**WHAT YOU WILL DO:**
All of the data below should be printed again word for word, pictures excluded.

MATERIAL SHOWN section start

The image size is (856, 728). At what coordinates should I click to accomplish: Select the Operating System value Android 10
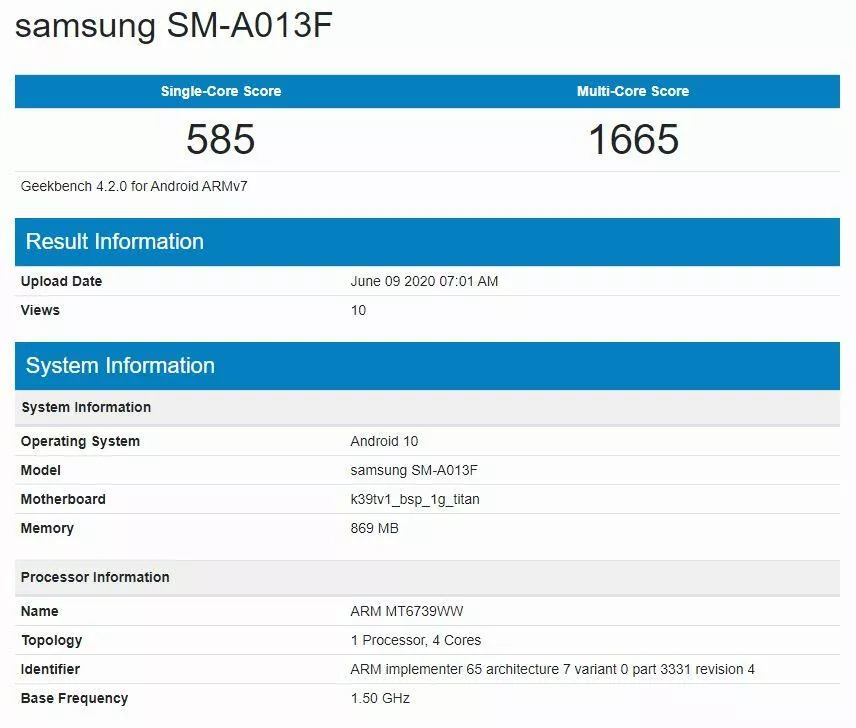(384, 441)
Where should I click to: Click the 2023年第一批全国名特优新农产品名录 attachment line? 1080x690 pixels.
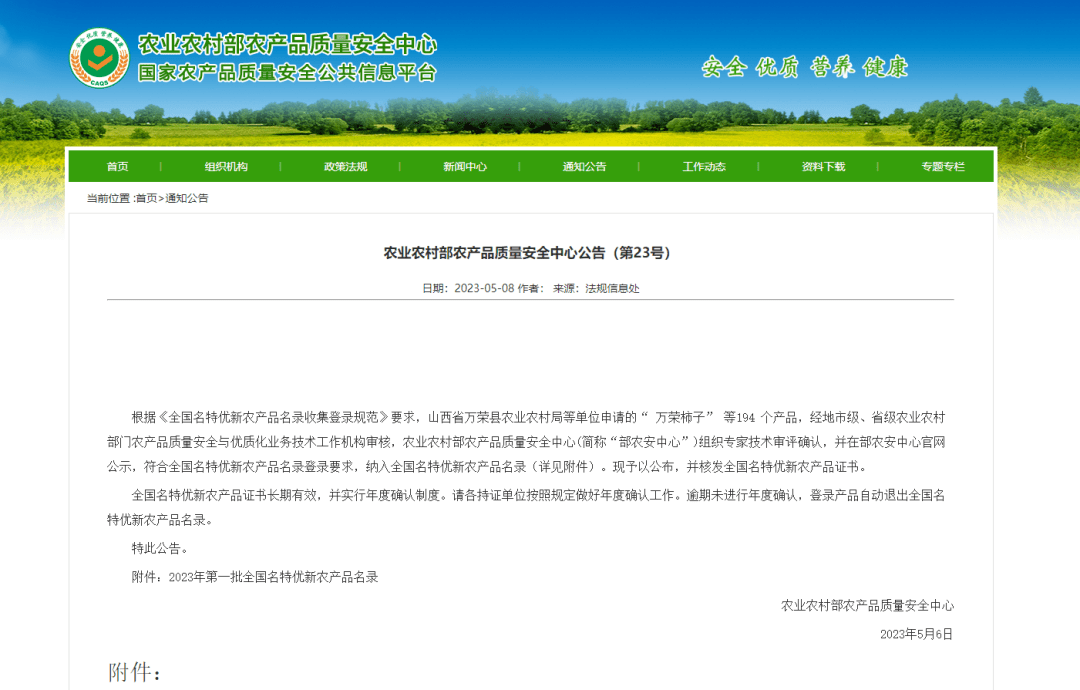(273, 577)
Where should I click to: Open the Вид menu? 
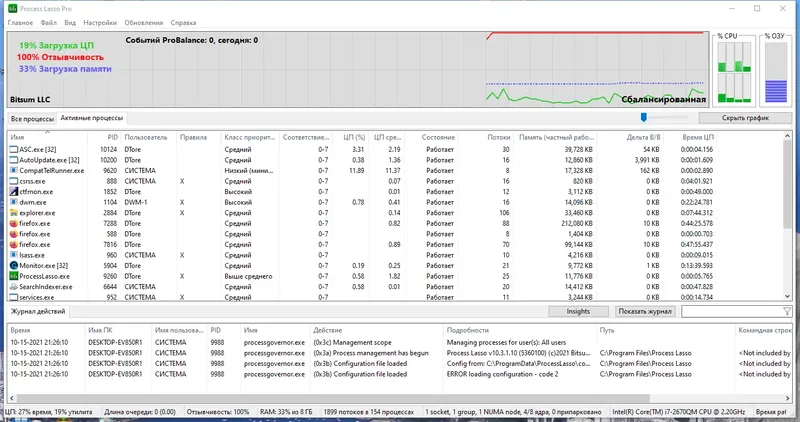tap(70, 22)

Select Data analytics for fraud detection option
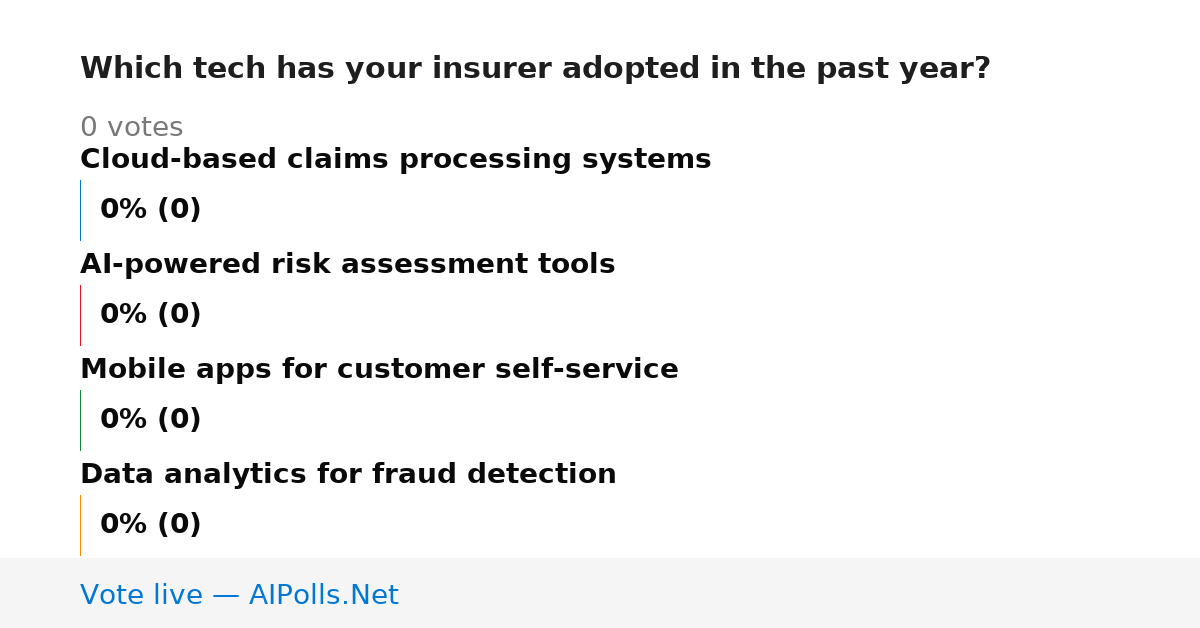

MATERIAL SHOWN section end

**ANSWER TO THIS TASK:**
The image size is (856, 728). At what coordinates should I click to accomplish: Select the Operating System value Android 10
(384, 441)
Where should I click to: Click the 2023年第一批全国名特优新农产品名录 attachment line? 1080x690 pixels.
(273, 577)
Where should I click to: Open the Вид menu? 
tap(70, 22)

Select Data analytics for fraud detection option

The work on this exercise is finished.